▶ **Extracted information**:
####

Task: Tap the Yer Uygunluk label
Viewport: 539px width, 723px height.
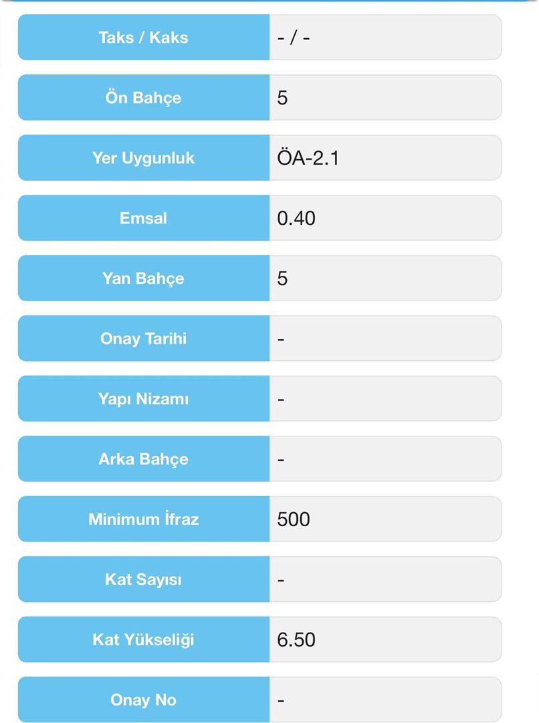Action: 143,158
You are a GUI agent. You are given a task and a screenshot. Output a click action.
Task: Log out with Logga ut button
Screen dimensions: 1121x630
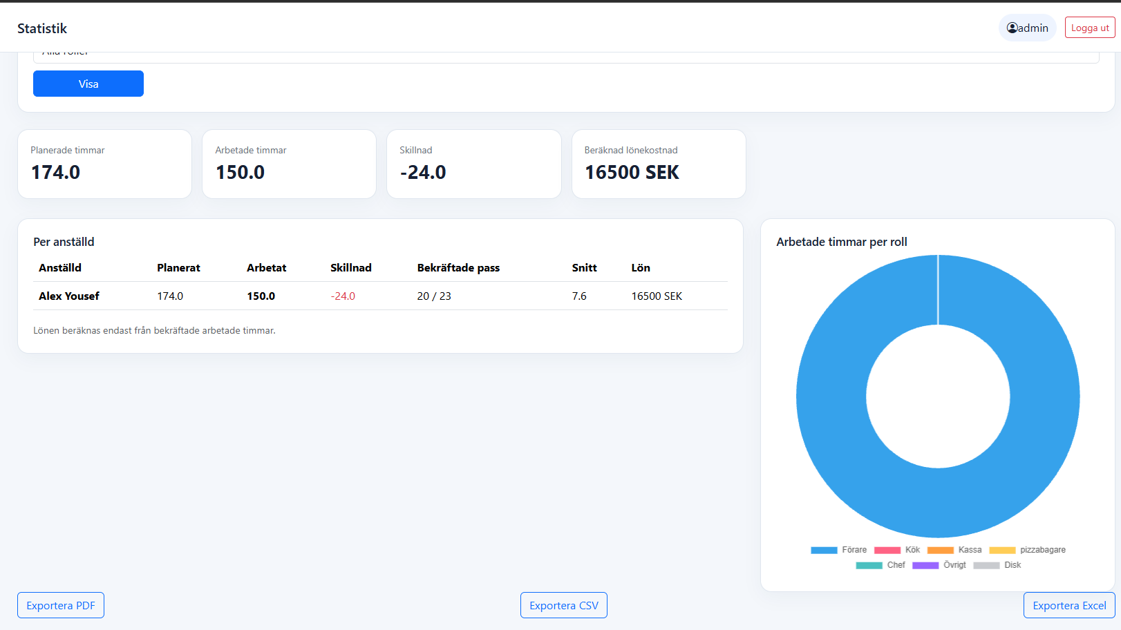click(x=1090, y=28)
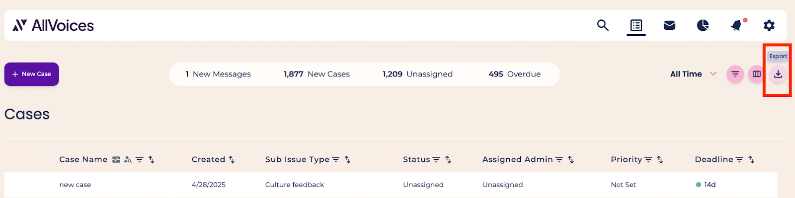Viewport: 795px width, 198px height.
Task: Open the Sub Issue Type column filter
Action: click(335, 160)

####

▶ **What you have to do**:
Your reply should repeat the entries above exactly, leaving the pictures out.

▶ **Output**:
Task: Tap the Yer Uygunluk label
Viewport: 539px width, 723px height.
Action: 143,158
You are a GUI agent. You are given a task and a screenshot. Output a click action.
Task: Log out with Logga ut button
Screen dimensions: 1121x630
click(x=1090, y=28)
Viewport: 795px width, 198px height.
Task: Open the Sub Issue Type column filter
Action: click(335, 160)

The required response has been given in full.